▸ INFORMATION SHOWN
-- Start --

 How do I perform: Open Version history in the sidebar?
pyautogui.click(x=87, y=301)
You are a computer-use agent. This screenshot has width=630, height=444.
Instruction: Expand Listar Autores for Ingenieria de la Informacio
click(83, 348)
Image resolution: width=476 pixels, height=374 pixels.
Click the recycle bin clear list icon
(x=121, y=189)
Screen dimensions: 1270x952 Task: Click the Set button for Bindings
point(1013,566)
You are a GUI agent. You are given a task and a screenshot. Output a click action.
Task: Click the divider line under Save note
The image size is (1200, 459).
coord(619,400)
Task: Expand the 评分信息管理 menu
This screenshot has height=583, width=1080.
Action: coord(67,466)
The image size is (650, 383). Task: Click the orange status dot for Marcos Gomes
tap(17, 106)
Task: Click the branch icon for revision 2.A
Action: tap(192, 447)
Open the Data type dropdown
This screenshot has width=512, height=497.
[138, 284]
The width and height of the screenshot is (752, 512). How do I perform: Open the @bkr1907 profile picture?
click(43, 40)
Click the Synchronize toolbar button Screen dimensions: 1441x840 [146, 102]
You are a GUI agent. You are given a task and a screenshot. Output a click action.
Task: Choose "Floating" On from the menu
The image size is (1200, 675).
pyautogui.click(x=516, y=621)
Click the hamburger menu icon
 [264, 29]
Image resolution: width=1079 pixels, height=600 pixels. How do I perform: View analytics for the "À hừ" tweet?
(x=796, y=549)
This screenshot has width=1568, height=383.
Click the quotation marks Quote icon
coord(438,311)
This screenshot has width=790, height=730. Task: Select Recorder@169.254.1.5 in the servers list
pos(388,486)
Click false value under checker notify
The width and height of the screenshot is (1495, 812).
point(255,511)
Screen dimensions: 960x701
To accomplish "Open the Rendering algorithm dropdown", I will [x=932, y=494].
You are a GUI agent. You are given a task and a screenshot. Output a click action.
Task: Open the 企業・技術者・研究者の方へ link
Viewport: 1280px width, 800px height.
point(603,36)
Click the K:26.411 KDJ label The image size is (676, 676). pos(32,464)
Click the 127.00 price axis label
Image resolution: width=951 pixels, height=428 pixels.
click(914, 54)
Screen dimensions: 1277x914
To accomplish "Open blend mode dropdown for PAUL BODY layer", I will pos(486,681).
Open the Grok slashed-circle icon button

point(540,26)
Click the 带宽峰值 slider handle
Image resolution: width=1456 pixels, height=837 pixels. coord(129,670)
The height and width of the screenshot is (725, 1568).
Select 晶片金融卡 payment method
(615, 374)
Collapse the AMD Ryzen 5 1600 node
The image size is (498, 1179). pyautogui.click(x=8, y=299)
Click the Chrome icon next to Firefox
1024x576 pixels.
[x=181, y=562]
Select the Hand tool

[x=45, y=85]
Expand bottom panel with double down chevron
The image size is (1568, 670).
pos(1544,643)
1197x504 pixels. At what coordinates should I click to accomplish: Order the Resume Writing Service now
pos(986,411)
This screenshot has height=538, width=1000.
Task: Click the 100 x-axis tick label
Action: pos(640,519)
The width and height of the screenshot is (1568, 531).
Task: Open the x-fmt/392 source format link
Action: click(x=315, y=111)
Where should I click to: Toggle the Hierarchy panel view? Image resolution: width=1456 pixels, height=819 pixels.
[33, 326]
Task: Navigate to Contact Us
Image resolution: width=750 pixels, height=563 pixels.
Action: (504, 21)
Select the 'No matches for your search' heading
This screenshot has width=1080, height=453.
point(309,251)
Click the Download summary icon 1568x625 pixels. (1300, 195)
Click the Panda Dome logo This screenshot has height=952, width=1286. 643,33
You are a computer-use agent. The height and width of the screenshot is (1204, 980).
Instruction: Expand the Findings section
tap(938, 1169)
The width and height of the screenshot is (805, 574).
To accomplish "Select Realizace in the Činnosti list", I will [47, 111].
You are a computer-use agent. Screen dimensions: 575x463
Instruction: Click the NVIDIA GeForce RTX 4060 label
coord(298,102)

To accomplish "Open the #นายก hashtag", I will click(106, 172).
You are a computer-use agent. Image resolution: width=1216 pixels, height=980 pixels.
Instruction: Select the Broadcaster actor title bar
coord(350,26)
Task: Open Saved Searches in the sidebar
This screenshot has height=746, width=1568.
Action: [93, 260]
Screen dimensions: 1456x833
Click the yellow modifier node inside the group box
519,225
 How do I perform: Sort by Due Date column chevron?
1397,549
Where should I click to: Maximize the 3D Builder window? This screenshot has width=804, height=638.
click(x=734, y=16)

-- End --

▸ TASK STATEMENT
Replace "hamburger menu icon" with "navigation menu button" everywhere in these lines. Leave every other part of the lines unchanged.

▸ EXPECTED ANSWER
 How do I perform: Open Version history in the sidebar?
pyautogui.click(x=87, y=301)
You are a computer-use agent. This screenshot has width=630, height=444.
Instruction: Expand Listar Autores for Ingenieria de la Informacio
click(83, 348)
Image resolution: width=476 pixels, height=374 pixels.
Click the recycle bin clear list icon
(x=121, y=189)
Screen dimensions: 1270x952 Task: Click the Set button for Bindings
point(1013,566)
You are a GUI agent. You are given a task and a screenshot. Output a click action.
Task: Click the divider line under Save note
The image size is (1200, 459).
coord(619,400)
Task: Expand the 评分信息管理 menu
This screenshot has height=583, width=1080.
Action: coord(67,466)
The image size is (650, 383). Task: Click the orange status dot for Marcos Gomes
tap(17, 106)
Task: Click the branch icon for revision 2.A
Action: tap(192, 447)
Open the Data type dropdown
This screenshot has width=512, height=497.
[138, 284]
The width and height of the screenshot is (752, 512). How do I perform: Open the @bkr1907 profile picture?
click(43, 40)
Click the Synchronize toolbar button Screen dimensions: 1441x840 [146, 102]
You are a GUI agent. You are given a task and a screenshot. Output a click action.
Task: Choose "Floating" On from the menu
The image size is (1200, 675).
pyautogui.click(x=516, y=621)
Click the navigation menu button
 [264, 29]
Image resolution: width=1079 pixels, height=600 pixels. How do I perform: View analytics for the "À hừ" tweet?
(x=796, y=549)
This screenshot has width=1568, height=383.
Click the quotation marks Quote icon
coord(438,311)
This screenshot has width=790, height=730. Task: Select Recorder@169.254.1.5 in the servers list
pos(388,486)
Click false value under checker notify
The width and height of the screenshot is (1495, 812).
point(255,511)
Screen dimensions: 960x701
To accomplish "Open the Rendering algorithm dropdown", I will [x=932, y=494].
You are a GUI agent. You are given a task and a screenshot. Output a click action.
Task: Open the 企業・技術者・研究者の方へ link
Viewport: 1280px width, 800px height.
point(603,36)
Click the K:26.411 KDJ label The image size is (676, 676). pos(32,464)
Click the 127.00 price axis label
Image resolution: width=951 pixels, height=428 pixels.
click(914, 54)
Screen dimensions: 1277x914
To accomplish "Open blend mode dropdown for PAUL BODY layer", I will pos(486,681).
Open the Grok slashed-circle icon button

point(540,26)
Click the 带宽峰值 slider handle
Image resolution: width=1456 pixels, height=837 pixels. coord(129,670)
The height and width of the screenshot is (725, 1568).
Select 晶片金融卡 payment method
(615, 374)
Collapse the AMD Ryzen 5 1600 node
The image size is (498, 1179). pyautogui.click(x=8, y=299)
Click the Chrome icon next to Firefox
1024x576 pixels.
[x=181, y=562]
Select the Hand tool

[x=45, y=85]
Expand bottom panel with double down chevron
The image size is (1568, 670).
pos(1544,643)
1197x504 pixels. At what coordinates should I click to accomplish: Order the Resume Writing Service now
pos(986,411)
This screenshot has height=538, width=1000.
Task: Click the 100 x-axis tick label
Action: pos(640,519)
The width and height of the screenshot is (1568, 531).
Task: Open the x-fmt/392 source format link
Action: click(x=315, y=111)
Where should I click to: Toggle the Hierarchy panel view? Image resolution: width=1456 pixels, height=819 pixels.
[33, 326]
Task: Navigate to Contact Us
Image resolution: width=750 pixels, height=563 pixels.
Action: (504, 21)
Select the 'No matches for your search' heading
This screenshot has width=1080, height=453.
point(309,251)
Click the Download summary icon 1568x625 pixels. (1300, 195)
Click the Panda Dome logo This screenshot has height=952, width=1286. 643,33
You are a computer-use agent. The height and width of the screenshot is (1204, 980).
Instruction: Expand the Findings section
tap(938, 1169)
The width and height of the screenshot is (805, 574).
To accomplish "Select Realizace in the Činnosti list", I will [47, 111].
You are a computer-use agent. Screen dimensions: 575x463
Instruction: Click the NVIDIA GeForce RTX 4060 label
coord(298,102)

To accomplish "Open the #นายก hashtag", I will click(106, 172).
You are a computer-use agent. Image resolution: width=1216 pixels, height=980 pixels.
Instruction: Select the Broadcaster actor title bar
coord(350,26)
Task: Open Saved Searches in the sidebar
This screenshot has height=746, width=1568.
Action: [93, 260]
Screen dimensions: 1456x833
Click the yellow modifier node inside the group box
519,225
 How do I perform: Sort by Due Date column chevron?
1397,549
Where should I click to: Maximize the 3D Builder window? This screenshot has width=804, height=638.
click(x=734, y=16)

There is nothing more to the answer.